Erfrischender Penderecki, entzückender Dvorák

Dresdner Philharmonie brilliert mit Einspringer Maciej Tworek

Eigentlich hatte Krzysztof Penderecki nach seiner Residenz 2017 / 2018 mit einem Werk sowie als Dirigent in den Kulturpalast zurückkehren sollen, aber für das Konzert am frühen Sonntagabend mußte der 86jährige gesundheitsbedingt absagen. An seiner statt übernahm Pendereckis langjähriger Assistent Maciej Tworek. Da er mit den Werken und dem Komponisten bestens vertraut ist, durfte man eine ungeminderte Aufführung erwarten.

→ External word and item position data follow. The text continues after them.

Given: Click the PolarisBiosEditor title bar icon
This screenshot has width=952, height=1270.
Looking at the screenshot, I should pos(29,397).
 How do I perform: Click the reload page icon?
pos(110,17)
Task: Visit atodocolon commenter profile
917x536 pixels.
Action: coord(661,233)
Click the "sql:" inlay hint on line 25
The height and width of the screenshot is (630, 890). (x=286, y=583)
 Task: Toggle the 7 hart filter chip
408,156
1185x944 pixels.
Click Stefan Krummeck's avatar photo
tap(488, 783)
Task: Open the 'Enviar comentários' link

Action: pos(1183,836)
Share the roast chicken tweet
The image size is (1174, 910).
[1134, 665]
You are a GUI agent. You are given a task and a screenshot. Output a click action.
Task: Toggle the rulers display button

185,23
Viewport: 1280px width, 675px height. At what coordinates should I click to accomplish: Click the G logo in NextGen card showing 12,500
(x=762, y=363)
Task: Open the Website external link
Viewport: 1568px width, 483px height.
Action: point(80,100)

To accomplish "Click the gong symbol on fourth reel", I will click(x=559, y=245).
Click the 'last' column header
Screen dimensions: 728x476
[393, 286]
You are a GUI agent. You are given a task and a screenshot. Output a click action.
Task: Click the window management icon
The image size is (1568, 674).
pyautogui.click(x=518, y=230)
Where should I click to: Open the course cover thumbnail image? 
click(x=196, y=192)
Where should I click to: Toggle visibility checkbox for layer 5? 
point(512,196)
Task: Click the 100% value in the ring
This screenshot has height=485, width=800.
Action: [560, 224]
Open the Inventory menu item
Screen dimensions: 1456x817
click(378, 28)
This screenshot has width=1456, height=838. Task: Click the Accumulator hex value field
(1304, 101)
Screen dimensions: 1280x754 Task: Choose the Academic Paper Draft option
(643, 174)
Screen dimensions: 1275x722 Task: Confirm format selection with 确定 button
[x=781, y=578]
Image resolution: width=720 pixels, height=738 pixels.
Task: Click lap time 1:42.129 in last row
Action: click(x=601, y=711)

Krzysztof Penderecki hätte sein Stück auch als »Konzert« oder »Konzertstück« bezeichnen können, denn das Concerto grosso für drei Violoncelli und Orchester verriet wenig Anklänge an die Tradition. Formal mögen sie gegeben sein, doch ist das Werk einerseits durch drei gleiche Instrumente mit unterschiedlichen Stimmcharakteren gekennzeichnet, andererseits offenbart es sich trotz in einer Einheit gebundener sechs Sätze eher als serielles Stück. So oder so bietet es dem Zuhörer manche Entdeckung: die Rollen der drei Solisten gerieten bis in ihre Kadenzen höchst unterschiedlich. Während László Fenyö am Cello Nr. 1 einen romantischen Gestus pflegte, war Tatjana Vassiljeva (nach offizieller Zählung die »3«) für verfremdete, leicht metallische Klänge verantwortlich. Daß Andrei Ioniţă als »Nr. 2« dazwischen weniger prägnant blieb, lag wohl mehr am Werk als am Spieler.

Die Gegenüberstellung von Tutti und Concertino hat Penderecki zwar nicht aufgehoben, jedoch verwischt, und selbst dann, wenn sich die drei Solisten in einem scheinbaren Einklang fanden, wurde die Homogenität durch Schwebungen aufgehoben. Solcherlei Reizpunkte enthielt das Werk viele, Maciej Tworek sorgte mit einer klaren Durchsichtigkeit für gehörigen Wind in den marschartigen Passagen, belebte die Folge durch packenden, eilenden Zugriff, verweilte jedoch in Ruhemomenten. Der Trauermarsch des Beginns war durch den Weckruf des Horns aufgehoben, im Verlauf sorgten immer wieder gerade die Holzbläser für Erquickung oder stimmten (Oboe) einen Klagegesang an. Das Finale fand mit einem Quartett aus Cellisten und Englischhorn einen gediegen-elegischen Schluß.

Weitere solcher geradezu lustvoller Farbspiele offenbarte Maciej Tworek in Antonín Dvořáks achter Sinfonie – in Hülle und Fülle! Gerade mit dem großen Orchesterapparat schuf er zuweilen zarte Kontraste, die aus feinen Soli (Flöte: Karin Hofmann, Oboe: Johannes Pfeiffer) erwuchsen. Verblüffend war die Emotionalität, ja Wucht, die Tworek zu entfesseln wußte, obwohl er seinem Schlankheitsideal treu blieb. Dem Ansatz, daß der Böhme Dvořák auch »böhmisch«, also deftig- schwungvoll klingen müsse, folgte er zumindest nicht. Im Gegenteil – gerade der fröhliche Tumult im vierten Satz, der gerne ein wenig zum Poltern neigt, war von klarsichtiger Raffinesse geprägt, das Allegretto grazioso an dritter Stelle atmete wunderbare Eleganz. Mit Präzision, jedoch nicht steriler, sondern lebensvoller, begeisterte Maciej Tworek Philharmonie und Publikum und dürfte gerade für Penderecki ein paar neue Ohren hinzugewonnen haben.